• Your instructions: Print, word for word, only the lines from the one with "Screen dimensions: 756x542" down to the last line of the listing below; no pictures.

• Material to process:
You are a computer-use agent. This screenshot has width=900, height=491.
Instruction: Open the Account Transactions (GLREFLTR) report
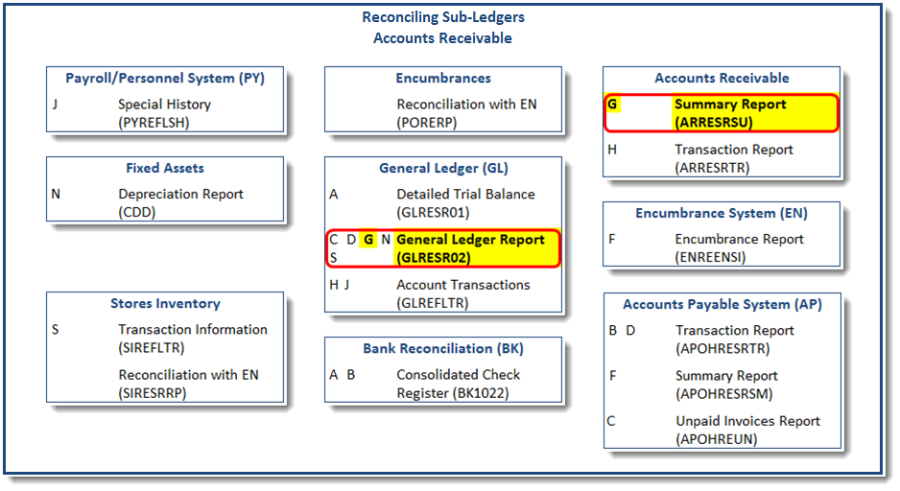[463, 293]
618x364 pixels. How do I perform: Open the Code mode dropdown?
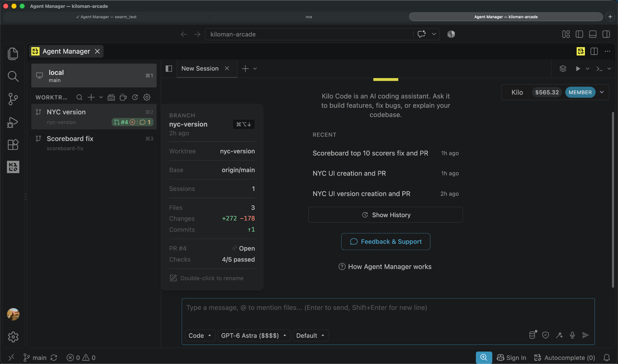click(200, 335)
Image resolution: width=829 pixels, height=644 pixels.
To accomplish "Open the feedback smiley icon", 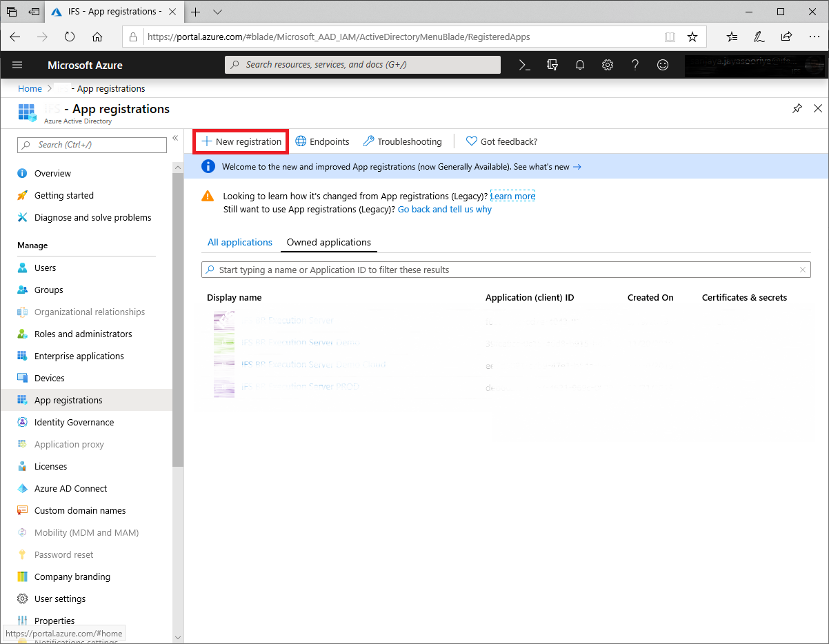I will tap(663, 65).
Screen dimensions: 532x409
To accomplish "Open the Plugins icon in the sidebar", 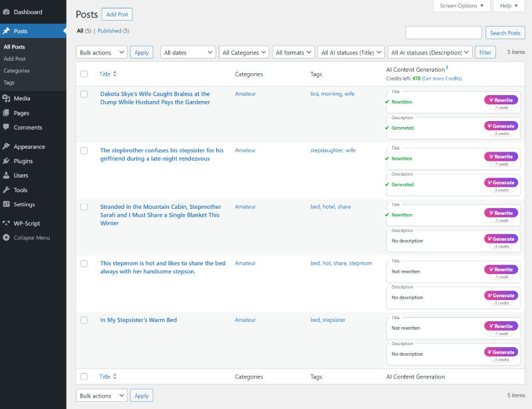I will [x=7, y=161].
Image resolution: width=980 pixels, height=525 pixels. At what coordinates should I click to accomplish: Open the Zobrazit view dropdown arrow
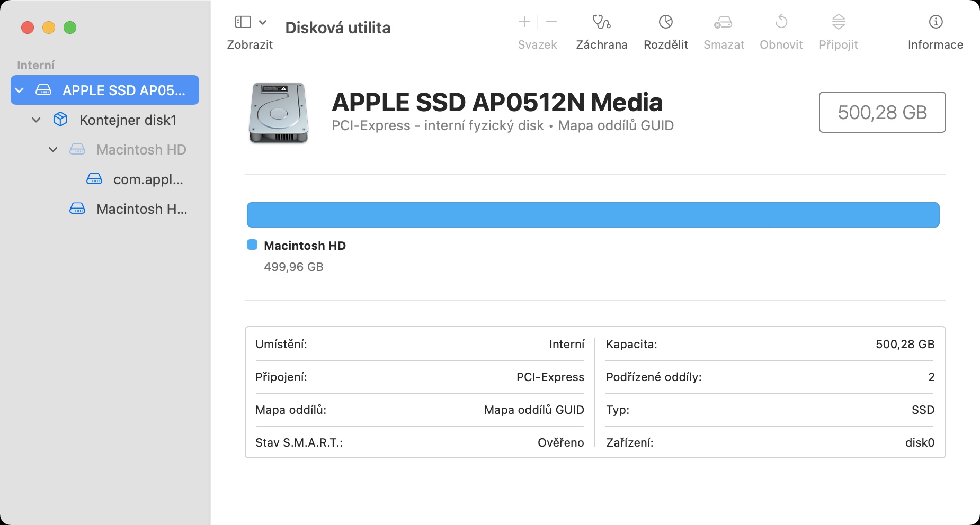[x=263, y=22]
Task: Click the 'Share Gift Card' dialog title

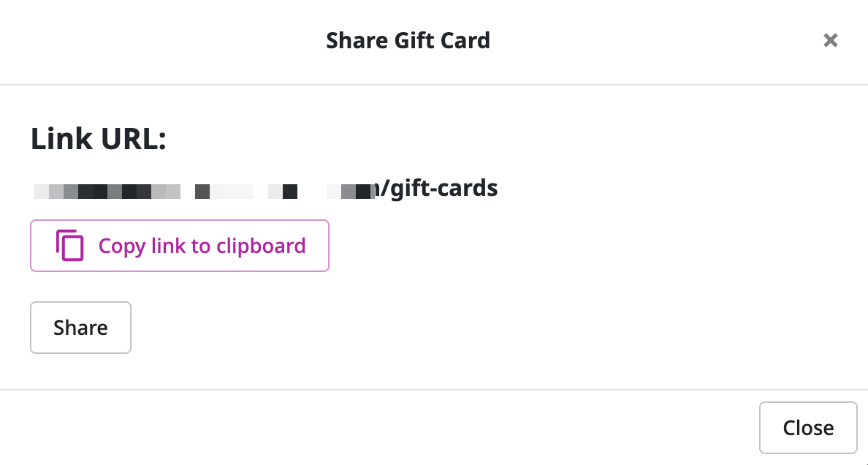Action: (408, 40)
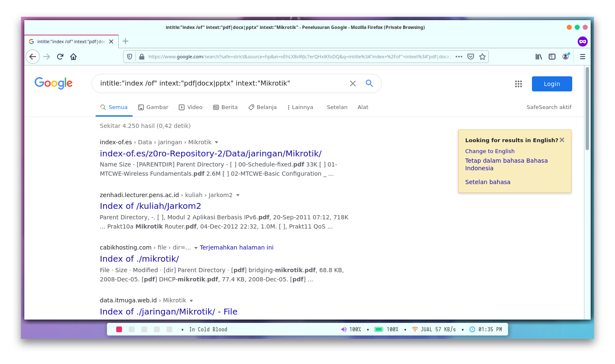Click the Firefox reload page icon
Screen dimensions: 615x364
coord(60,57)
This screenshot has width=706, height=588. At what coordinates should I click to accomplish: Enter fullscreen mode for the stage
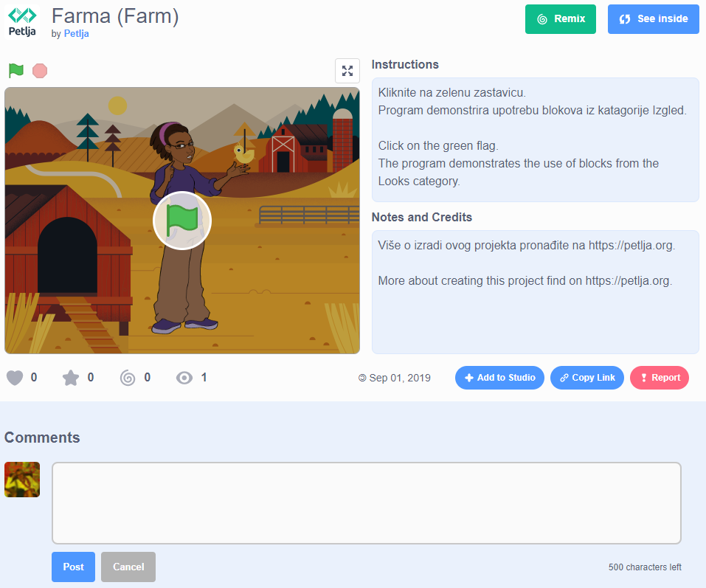click(x=347, y=71)
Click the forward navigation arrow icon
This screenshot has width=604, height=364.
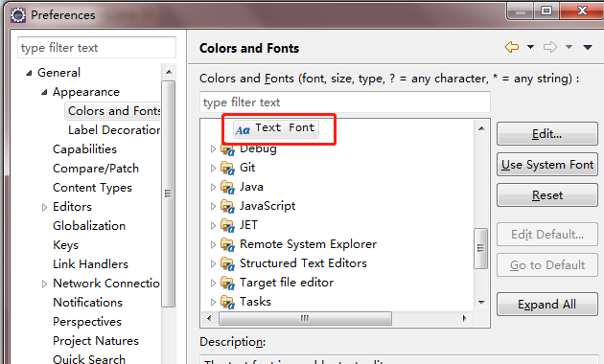(x=550, y=47)
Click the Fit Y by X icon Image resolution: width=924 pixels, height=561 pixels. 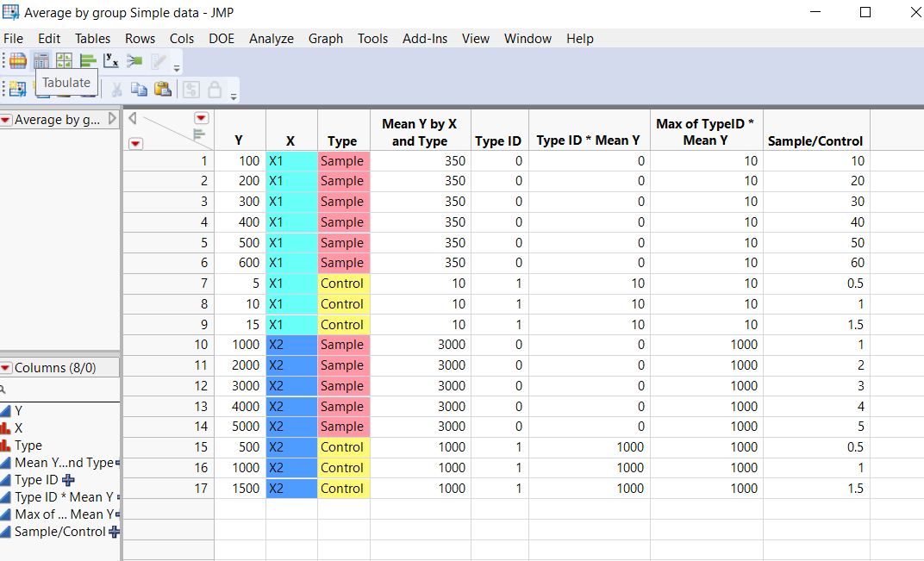pyautogui.click(x=109, y=60)
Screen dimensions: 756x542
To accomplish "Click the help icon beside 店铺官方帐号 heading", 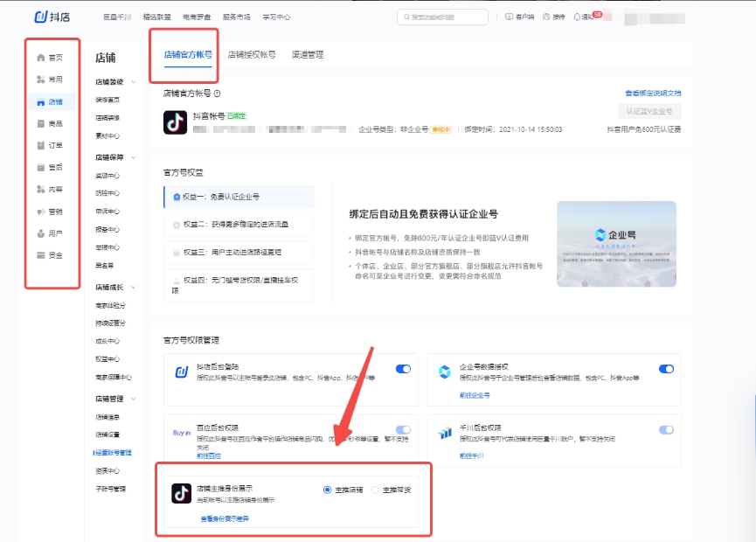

• Written solution:
Screen dimensions: 756x542
To accomplish "Click the help icon beside 店铺官方帐号 heading", 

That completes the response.